A dependência real que ambicionamos é propositada. O sistema natural é mantido pela replicação de caraterísticas que regem a vida das plantas e animais na forma de interfaces tecnológicas. Que, por sua vez, dependem da vida orgânica, no que diz respeito ao seu propósito e significado. Para nós, isto cria uma bonita forma de perceber a tecnologia.

MFB –  Como sugerido no ensaio da vossa peça, “é através de interfaces e montagens que o conhecimento pode exercer o controlo da natureza, mas é também através delas que temos acesso ao mundo natural, como sistema e como recurso”. Como concebem uma realidade onde os dados têm o mundo natural como recurso? Será que, desta forma, devemos transmutar o natural para o artificial?

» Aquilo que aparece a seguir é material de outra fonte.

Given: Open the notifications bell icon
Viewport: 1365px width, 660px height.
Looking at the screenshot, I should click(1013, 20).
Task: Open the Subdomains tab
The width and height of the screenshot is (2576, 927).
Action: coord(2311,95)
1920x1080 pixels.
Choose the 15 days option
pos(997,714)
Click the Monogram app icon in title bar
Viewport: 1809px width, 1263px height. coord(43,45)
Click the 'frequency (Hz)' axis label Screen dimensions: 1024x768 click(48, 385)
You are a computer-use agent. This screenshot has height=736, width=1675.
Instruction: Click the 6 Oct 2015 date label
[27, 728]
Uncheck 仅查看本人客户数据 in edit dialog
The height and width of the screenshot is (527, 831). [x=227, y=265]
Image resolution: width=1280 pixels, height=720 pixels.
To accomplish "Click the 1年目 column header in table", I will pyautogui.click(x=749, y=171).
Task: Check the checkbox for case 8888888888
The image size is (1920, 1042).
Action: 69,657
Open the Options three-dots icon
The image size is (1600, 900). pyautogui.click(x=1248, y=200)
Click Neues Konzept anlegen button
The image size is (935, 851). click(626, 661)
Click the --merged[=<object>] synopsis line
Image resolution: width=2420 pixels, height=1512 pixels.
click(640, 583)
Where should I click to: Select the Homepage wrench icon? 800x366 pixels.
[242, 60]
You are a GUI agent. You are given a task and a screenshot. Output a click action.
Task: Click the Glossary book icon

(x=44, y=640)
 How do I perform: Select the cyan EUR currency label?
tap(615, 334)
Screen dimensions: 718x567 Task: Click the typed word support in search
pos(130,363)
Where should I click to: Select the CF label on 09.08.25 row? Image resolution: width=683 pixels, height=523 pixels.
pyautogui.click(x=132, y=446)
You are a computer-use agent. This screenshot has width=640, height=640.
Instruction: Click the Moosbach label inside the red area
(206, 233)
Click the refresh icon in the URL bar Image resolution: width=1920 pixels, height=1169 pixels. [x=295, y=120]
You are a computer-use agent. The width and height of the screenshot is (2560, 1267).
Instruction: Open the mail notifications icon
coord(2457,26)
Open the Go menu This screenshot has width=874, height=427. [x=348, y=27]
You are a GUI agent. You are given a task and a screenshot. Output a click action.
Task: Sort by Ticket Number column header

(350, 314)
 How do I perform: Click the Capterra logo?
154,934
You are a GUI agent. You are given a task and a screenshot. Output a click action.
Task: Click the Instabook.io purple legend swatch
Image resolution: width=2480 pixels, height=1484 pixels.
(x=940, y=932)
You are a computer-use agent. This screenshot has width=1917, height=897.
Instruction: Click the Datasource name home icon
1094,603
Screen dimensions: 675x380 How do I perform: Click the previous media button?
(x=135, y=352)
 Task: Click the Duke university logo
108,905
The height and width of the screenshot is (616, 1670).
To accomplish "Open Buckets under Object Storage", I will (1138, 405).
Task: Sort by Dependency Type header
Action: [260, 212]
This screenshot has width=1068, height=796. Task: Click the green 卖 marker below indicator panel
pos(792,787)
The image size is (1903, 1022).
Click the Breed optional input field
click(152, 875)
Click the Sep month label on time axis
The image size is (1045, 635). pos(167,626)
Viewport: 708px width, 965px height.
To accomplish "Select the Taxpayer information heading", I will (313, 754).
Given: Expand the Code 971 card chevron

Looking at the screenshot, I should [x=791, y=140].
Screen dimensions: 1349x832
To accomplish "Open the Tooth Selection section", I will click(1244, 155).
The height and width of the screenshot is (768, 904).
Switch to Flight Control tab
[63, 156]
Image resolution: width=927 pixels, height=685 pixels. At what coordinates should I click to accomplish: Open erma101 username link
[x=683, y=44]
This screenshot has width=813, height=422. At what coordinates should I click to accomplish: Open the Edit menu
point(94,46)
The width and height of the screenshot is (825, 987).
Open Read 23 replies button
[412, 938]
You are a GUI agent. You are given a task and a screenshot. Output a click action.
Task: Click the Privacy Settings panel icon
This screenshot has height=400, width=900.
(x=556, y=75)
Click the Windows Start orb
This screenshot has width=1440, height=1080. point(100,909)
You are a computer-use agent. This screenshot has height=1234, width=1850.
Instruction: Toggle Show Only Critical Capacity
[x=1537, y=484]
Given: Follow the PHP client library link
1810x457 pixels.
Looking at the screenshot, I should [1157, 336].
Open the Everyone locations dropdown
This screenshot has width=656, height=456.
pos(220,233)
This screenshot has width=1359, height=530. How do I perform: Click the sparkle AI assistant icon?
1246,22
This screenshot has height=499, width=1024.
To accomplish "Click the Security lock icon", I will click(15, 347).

CB – O segmento no nosso ensaio refere-se ao poder de aprender e compreender a natureza. Isto deverá ser usado para preservar, manter este mundo e escolher um caminho mais sustentável. Mas o poder é algo perigoso.

Através da nossa instalação, tentámos conceber uma nova forma de entender a nossa relação com a natureza. Sentimos este desejo de sair do nosso estúdio e estudar sistemas negligenciados, à espera de serem destruídos para a construção de um novo hotel. Este tipo de natureza esquecida, que cresce nesta espécie de limbo em terrenos urbanos abandonados, fala também deste novo tempo, o Antropoceno, onde a espécie humana substitui a natureza e a força mais predominante no mundo. Por esta altura, já todos desconectam o homem da natureza, o que consideramos interessante, pois somos também parte da natureza, mas o nosso crescente conhecimento desenvolveu formas artificiais e aumentadas de viver e interagir.

Myles Francis é jornalista e escritor de arte. Nascido em Londres, vive agora em Lisboa. Já trabalhou para publicações como Nicotine, TANK e Vogue Portugal. Atualmente escreve para a Umbigo Magazine.